Consciously cultivating our own calm clear centre has a profound effect on those we live with, work with or strangers with whom we briefly share space in the grocery store or on the subway. In any situation we can ask ourselves- What is rippling out from me? What am I adding to the collective tone of this time & place? If we do this without judgement (not panicking if we are upset for fear of what we are spreading- denying or repressing aggravation will not help) & bring ourselves back to our breath & our hearts perhaps we can find & spread a little peace.

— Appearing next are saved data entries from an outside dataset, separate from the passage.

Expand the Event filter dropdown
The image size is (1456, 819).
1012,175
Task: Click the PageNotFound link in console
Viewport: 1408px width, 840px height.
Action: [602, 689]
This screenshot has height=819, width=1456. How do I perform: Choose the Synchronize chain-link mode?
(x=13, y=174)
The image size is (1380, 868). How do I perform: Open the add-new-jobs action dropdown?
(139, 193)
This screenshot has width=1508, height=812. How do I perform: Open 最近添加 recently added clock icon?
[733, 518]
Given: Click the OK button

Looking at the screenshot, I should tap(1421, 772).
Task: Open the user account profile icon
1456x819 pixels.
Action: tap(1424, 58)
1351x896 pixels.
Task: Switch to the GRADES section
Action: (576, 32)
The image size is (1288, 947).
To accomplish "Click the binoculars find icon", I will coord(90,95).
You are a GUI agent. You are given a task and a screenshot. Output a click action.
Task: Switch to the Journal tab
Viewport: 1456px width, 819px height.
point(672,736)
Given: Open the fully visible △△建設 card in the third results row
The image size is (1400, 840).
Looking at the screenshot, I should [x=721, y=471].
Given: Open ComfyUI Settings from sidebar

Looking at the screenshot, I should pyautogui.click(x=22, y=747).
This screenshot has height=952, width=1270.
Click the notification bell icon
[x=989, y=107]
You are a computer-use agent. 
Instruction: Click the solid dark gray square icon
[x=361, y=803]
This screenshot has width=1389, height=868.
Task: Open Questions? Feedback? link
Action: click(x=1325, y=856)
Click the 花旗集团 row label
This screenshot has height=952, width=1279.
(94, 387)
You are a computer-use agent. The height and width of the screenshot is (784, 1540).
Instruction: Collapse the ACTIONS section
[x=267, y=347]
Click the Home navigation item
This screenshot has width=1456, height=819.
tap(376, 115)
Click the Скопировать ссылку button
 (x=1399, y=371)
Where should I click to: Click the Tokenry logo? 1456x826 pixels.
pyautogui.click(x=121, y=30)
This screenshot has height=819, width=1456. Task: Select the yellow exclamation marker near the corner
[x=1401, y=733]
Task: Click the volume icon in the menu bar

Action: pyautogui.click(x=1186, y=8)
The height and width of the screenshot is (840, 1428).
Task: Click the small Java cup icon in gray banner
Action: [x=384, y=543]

May we cultivate a clear calm presence
In the interests of cultivating my inner calm I will be away August 16 to September 1 - spending some solo time at a little cabin in the woods on a river. I will not have phone or internet access. Will be enjoying some ceremonial time with three dear friends for a couple of day but most of the time I will be there alone writing, reading, sleeping, eating, walkiing and just watching the water tumbling over the rocks in the river. I will resume weekly posts September 7. Blessings on your summer, Oriah
Wednesday, August 3, 2011
Learning To Love
One of the many spiritual “truths” folks like to throw around is: “You can’t love others any more than you love yourself.” While there is usually some truth in these kinds of statements I like to hold them up against real life experience and ask: Is that true? Is that always true?
I have seen myself and others extend love- compassion, understanding, non-judgemental assistance- to others, even when we are harsh and judgemental with ourselves. In fact, sometimes, we can learn how to love ourselves by considering or watching what we offer to others who are in need. If I am frightened or in pain I can sometimes move to a place of gentle mercy with myself by considering how I would respond to one of my sons if he were feeling as I am or facing the particular challenge I am at the moment. Feeling my love for another I can bring this tenderness to myself.
So, sometimes, we learn how to love ourselves by seeing how we love others. And this wisdom in turn is honed by our experience of what is needed and helpful when we are in pain, which allows us to love others more fully. It’s not as linear as the platitude above suggests. It’s not like we go off and learn how to love ourselves completely so we can come back and do it “perfectly” with others. It’s more of a spiralling process, circular and ever-deepening, this learning to love, this opening of our hearts. It’s not a project. It’s a process. It’s life.